# What to produce
If a line of the records contains the string "toolbar", copy it out.

# Data
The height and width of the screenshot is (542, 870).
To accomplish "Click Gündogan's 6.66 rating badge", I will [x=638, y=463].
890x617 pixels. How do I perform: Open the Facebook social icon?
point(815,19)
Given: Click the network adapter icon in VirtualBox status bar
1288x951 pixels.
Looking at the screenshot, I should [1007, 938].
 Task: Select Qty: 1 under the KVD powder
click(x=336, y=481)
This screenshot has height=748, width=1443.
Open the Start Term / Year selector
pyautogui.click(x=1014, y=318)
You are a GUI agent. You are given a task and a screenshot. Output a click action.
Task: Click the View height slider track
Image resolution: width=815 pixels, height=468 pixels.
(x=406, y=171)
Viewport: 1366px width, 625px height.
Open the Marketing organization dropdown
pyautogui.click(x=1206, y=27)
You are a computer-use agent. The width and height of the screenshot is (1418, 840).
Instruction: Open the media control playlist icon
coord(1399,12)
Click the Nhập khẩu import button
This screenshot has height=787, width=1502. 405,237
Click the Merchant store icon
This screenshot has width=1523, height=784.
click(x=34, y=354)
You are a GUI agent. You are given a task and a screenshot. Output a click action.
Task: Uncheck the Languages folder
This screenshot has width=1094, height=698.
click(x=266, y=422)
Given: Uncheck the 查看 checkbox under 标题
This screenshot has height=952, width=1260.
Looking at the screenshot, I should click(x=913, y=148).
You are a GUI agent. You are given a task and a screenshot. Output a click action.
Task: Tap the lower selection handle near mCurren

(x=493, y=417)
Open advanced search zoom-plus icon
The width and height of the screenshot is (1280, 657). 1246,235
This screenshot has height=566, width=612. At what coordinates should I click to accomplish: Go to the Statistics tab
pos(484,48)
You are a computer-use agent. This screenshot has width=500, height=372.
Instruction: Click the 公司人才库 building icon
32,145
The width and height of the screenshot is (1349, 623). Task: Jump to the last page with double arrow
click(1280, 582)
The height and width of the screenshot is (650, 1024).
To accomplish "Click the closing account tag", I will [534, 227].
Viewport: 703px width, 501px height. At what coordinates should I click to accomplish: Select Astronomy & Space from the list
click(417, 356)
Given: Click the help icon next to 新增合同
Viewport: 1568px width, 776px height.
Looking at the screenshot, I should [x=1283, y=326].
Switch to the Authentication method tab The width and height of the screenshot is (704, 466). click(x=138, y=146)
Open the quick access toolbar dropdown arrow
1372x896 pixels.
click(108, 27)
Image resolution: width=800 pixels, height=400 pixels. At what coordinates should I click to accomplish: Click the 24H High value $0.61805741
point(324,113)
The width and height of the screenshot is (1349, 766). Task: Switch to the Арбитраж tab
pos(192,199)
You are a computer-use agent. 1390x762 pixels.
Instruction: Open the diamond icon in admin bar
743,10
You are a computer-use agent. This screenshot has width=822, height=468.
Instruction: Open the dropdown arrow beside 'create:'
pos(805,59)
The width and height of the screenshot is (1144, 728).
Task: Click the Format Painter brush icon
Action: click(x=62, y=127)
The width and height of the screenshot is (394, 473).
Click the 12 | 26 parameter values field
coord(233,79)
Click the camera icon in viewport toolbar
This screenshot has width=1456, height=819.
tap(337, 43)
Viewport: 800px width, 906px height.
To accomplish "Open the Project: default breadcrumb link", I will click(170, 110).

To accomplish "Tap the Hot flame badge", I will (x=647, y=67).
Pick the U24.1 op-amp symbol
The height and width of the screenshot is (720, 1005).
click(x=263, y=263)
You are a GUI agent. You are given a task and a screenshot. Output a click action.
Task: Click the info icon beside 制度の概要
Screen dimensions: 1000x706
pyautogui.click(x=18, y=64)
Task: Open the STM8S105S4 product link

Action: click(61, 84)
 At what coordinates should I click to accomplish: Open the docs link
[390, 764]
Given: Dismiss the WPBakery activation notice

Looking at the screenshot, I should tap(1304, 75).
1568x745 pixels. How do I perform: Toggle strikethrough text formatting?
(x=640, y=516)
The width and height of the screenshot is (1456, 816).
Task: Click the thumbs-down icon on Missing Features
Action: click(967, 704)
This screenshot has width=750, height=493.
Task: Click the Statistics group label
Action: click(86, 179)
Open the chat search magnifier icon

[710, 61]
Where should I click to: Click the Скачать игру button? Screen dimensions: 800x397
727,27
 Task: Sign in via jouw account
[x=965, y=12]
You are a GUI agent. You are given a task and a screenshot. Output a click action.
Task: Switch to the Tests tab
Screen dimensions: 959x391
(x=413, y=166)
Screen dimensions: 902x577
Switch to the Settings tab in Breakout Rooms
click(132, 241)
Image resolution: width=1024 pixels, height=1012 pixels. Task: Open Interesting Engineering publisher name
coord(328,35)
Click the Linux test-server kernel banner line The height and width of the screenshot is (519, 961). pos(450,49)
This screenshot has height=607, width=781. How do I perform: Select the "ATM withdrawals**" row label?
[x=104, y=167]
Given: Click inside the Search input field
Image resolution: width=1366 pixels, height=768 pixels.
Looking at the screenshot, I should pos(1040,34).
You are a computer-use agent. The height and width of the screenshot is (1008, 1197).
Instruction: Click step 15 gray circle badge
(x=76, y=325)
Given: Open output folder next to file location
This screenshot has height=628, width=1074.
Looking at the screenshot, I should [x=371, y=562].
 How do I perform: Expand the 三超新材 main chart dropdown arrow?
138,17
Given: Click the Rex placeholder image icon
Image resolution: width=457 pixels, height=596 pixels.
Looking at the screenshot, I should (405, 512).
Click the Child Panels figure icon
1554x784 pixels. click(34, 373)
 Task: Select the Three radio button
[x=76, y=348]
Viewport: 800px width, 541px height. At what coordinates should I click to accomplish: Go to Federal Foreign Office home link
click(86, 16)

# Task solution
Open the quick access toolbar dropdown arrow
Click the camera icon in viewport toolbar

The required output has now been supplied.